What is being asked:
Quote the material word for word, from the line containing "Expand the hidden system tray icons chevron" through the line containing "point(288,204)", both lines included. Omit the pictures.

Recorded data:
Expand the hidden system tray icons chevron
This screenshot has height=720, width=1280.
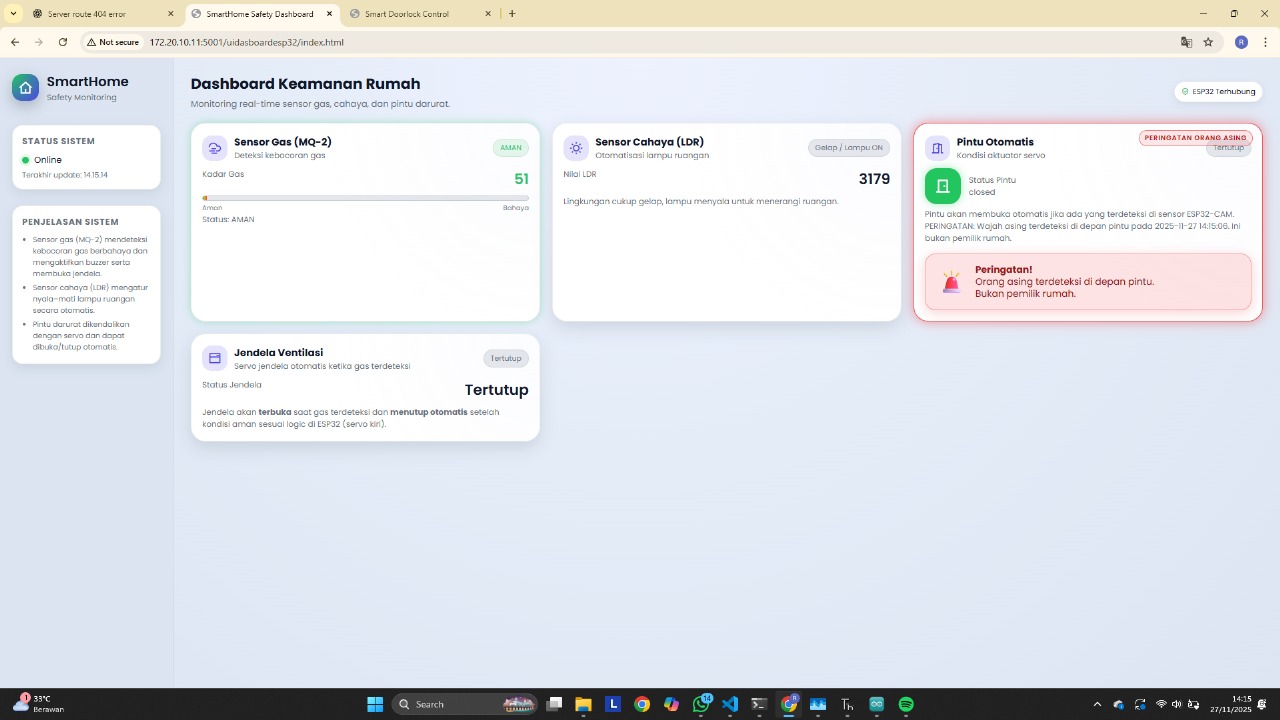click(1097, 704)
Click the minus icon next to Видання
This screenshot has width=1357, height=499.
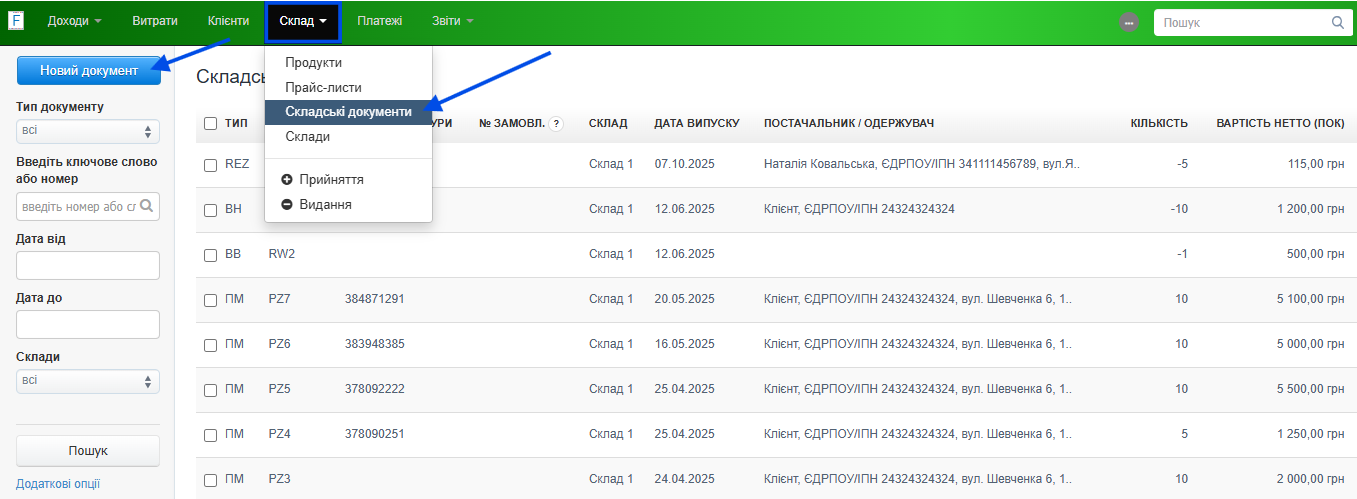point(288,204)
---
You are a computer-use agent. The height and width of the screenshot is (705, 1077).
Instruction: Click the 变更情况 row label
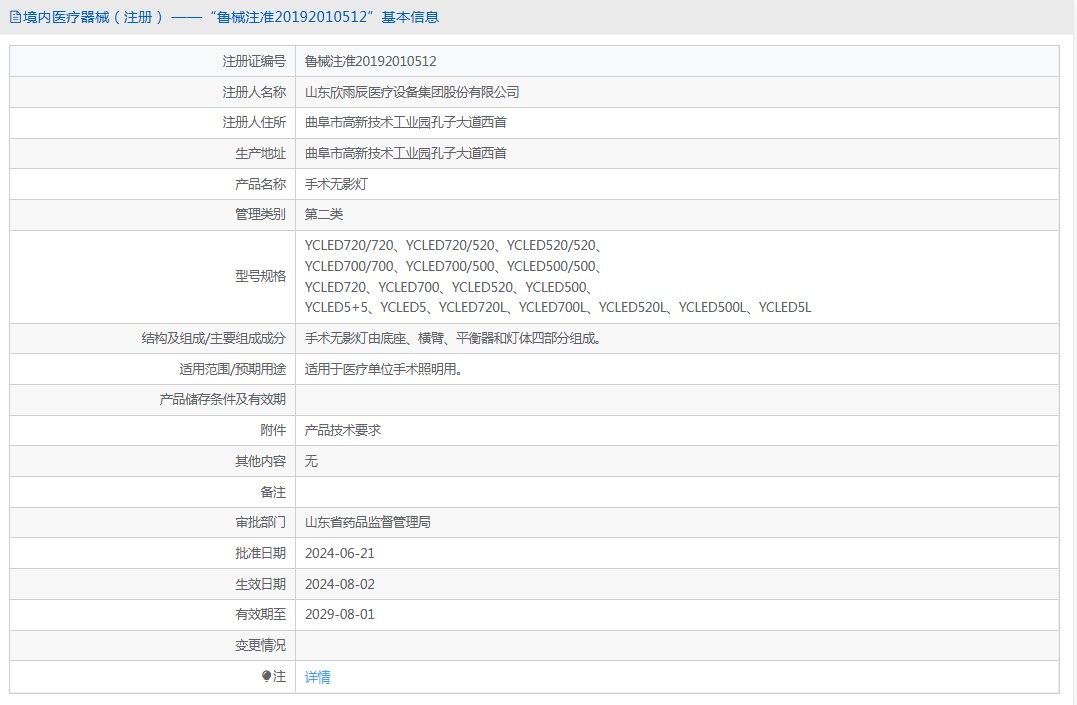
==
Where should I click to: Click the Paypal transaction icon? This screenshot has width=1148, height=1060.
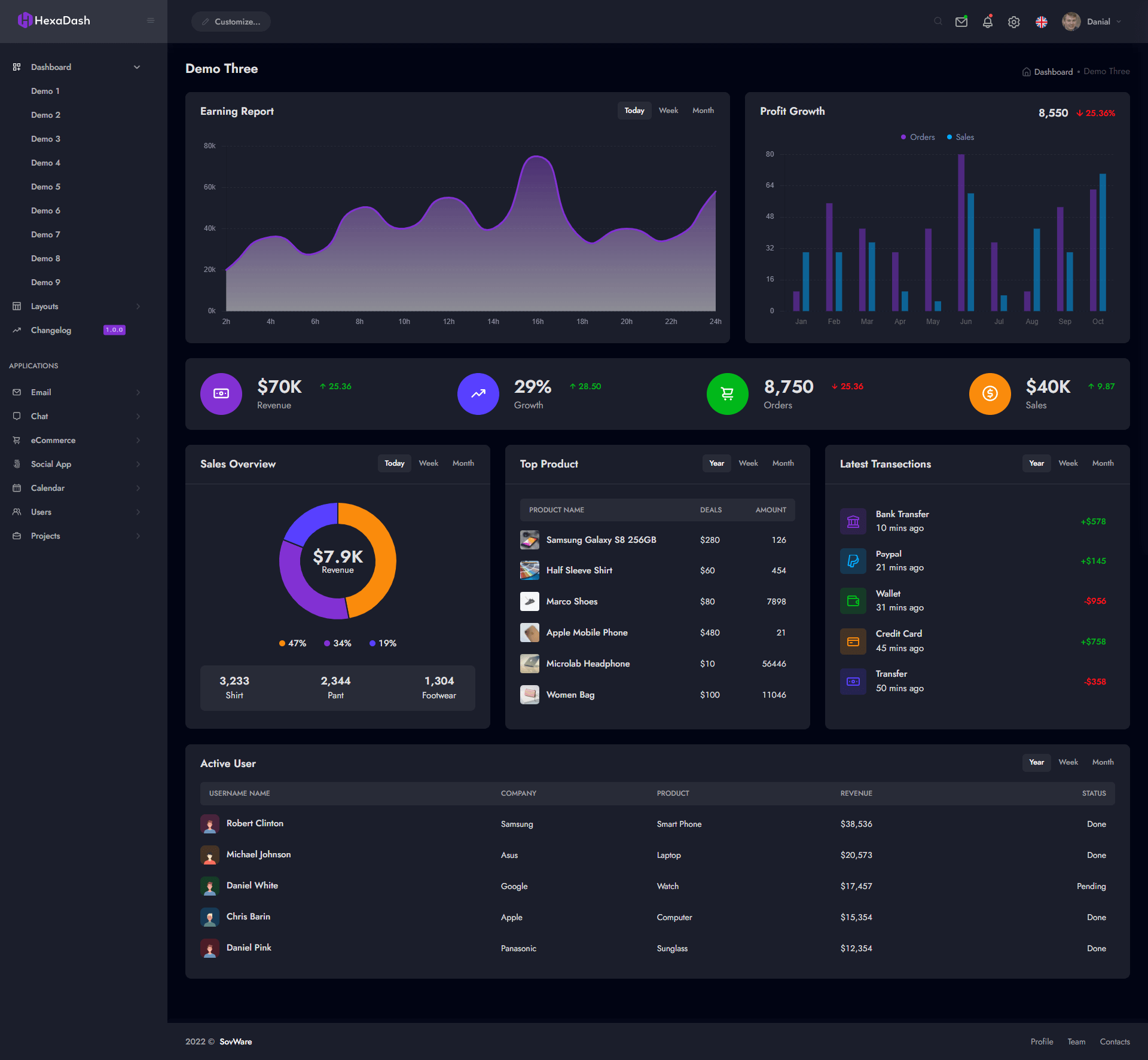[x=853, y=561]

Completed exercise:
Expand the hidden system tray icons chevron
This screenshot has height=720, width=1280.
click(1097, 704)
Click the minus icon next to Видання
This screenshot has width=1357, height=499.
point(288,204)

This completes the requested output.